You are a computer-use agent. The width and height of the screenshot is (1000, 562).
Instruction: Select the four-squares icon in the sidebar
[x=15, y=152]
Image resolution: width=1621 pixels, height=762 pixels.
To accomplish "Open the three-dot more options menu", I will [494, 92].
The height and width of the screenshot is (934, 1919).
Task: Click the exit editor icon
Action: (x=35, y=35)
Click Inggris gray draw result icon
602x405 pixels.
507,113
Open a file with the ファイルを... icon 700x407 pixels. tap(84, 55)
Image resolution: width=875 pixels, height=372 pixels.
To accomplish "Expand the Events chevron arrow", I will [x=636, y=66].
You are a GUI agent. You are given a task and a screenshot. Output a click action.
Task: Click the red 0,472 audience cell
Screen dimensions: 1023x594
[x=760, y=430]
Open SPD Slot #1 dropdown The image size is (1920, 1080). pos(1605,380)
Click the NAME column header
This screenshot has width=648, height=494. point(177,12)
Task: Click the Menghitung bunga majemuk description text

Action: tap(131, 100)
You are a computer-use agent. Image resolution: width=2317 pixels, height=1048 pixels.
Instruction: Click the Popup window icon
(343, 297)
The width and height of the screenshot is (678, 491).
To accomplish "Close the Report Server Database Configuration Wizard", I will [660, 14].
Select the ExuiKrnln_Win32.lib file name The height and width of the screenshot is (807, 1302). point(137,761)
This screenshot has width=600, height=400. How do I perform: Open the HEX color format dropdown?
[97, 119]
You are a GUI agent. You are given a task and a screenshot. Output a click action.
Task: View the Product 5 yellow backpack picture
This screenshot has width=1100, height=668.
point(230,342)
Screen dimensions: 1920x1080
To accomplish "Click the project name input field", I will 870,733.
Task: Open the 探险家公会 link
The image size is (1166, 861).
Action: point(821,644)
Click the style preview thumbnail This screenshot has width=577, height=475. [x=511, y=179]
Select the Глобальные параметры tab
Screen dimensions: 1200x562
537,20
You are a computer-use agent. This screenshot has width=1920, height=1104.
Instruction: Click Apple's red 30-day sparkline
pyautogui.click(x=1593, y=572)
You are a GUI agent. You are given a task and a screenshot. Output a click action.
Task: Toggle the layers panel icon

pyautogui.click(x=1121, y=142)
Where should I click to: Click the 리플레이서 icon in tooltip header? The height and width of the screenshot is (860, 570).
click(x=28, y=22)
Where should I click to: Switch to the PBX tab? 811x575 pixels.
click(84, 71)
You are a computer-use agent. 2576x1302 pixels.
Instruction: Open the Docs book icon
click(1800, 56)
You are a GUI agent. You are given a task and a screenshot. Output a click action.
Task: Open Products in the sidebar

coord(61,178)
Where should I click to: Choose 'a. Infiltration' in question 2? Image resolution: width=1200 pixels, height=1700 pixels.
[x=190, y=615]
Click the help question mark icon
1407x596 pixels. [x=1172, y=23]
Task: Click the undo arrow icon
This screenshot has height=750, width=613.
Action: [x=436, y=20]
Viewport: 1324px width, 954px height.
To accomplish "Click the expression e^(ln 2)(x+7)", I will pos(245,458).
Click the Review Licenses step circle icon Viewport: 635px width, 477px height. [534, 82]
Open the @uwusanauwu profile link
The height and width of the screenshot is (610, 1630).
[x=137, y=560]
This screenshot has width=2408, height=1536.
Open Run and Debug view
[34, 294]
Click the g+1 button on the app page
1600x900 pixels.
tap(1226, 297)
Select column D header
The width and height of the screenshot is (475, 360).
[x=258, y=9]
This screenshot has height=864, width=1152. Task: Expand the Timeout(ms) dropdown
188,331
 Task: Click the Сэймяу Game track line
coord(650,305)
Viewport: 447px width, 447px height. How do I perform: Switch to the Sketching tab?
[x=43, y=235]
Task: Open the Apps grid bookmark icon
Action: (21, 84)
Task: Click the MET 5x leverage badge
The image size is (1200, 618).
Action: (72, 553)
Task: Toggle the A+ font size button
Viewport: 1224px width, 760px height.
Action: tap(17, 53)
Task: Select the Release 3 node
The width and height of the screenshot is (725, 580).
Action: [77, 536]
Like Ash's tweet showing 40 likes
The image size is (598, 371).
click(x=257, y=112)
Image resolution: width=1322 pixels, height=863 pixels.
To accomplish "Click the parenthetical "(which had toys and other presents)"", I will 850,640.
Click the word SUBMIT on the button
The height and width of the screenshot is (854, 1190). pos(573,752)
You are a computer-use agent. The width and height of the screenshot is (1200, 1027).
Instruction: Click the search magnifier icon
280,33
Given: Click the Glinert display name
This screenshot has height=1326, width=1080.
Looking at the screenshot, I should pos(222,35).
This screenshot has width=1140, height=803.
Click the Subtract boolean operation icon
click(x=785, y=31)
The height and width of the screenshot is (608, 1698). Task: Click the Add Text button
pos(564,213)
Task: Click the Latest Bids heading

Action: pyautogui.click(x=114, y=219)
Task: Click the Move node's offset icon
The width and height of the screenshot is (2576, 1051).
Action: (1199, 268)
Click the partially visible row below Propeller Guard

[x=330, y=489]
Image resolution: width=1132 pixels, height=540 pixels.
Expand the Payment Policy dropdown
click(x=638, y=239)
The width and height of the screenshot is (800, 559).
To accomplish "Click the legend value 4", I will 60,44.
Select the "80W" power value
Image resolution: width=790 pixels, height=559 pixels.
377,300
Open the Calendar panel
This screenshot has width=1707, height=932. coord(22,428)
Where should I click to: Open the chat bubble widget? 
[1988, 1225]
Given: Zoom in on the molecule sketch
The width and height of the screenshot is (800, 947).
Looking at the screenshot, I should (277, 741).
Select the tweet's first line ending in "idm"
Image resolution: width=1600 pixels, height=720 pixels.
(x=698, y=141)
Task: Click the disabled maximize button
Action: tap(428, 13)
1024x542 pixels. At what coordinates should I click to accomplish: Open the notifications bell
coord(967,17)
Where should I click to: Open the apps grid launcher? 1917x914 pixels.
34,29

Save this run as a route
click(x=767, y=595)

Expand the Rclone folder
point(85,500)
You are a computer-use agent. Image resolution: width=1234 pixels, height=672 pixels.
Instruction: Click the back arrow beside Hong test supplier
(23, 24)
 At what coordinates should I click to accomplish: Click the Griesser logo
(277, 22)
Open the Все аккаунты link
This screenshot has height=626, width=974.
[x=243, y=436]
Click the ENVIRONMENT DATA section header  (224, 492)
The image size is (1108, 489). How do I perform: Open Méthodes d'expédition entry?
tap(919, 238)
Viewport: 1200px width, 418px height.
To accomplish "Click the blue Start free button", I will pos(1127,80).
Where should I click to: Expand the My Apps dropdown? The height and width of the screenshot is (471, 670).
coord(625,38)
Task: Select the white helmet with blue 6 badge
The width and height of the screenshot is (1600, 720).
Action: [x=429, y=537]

= = = =

▶ _Written request_: Extract the rows above word for word, everything from the line containing "You are a computer-use agent. 2576x1302" down to the line containing "Action: (21, 84)", both included.

▶ _Solution for this problem_:
You are a computer-use agent. 2576x1302 pixels.
Instruction: Open the Docs book icon
click(1800, 56)
You are a GUI agent. You are given a task and a screenshot. Output a click action.
Task: Open Products in the sidebar

coord(61,178)
Where should I click to: Choose 'a. Infiltration' in question 2? Image resolution: width=1200 pixels, height=1700 pixels.
[x=190, y=615]
Click the help question mark icon
1407x596 pixels. [x=1172, y=23]
Task: Click the undo arrow icon
This screenshot has height=750, width=613.
Action: [x=436, y=20]
Viewport: 1324px width, 954px height.
To accomplish "Click the expression e^(ln 2)(x+7)", I will pos(245,458).
Click the Review Licenses step circle icon Viewport: 635px width, 477px height. [534, 82]
Open the @uwusanauwu profile link
The height and width of the screenshot is (610, 1630).
[x=137, y=560]
This screenshot has width=2408, height=1536.
Open Run and Debug view
[34, 294]
Click the g+1 button on the app page
1600x900 pixels.
tap(1226, 297)
Select column D header
The width and height of the screenshot is (475, 360).
[x=258, y=9]
This screenshot has height=864, width=1152. Task: Expand the Timeout(ms) dropdown
188,331
 Task: Click the Сэймяу Game track line
coord(650,305)
Viewport: 447px width, 447px height. How do I perform: Switch to the Sketching tab?
[x=43, y=235]
Task: Open the Apps grid bookmark icon
Action: (21, 84)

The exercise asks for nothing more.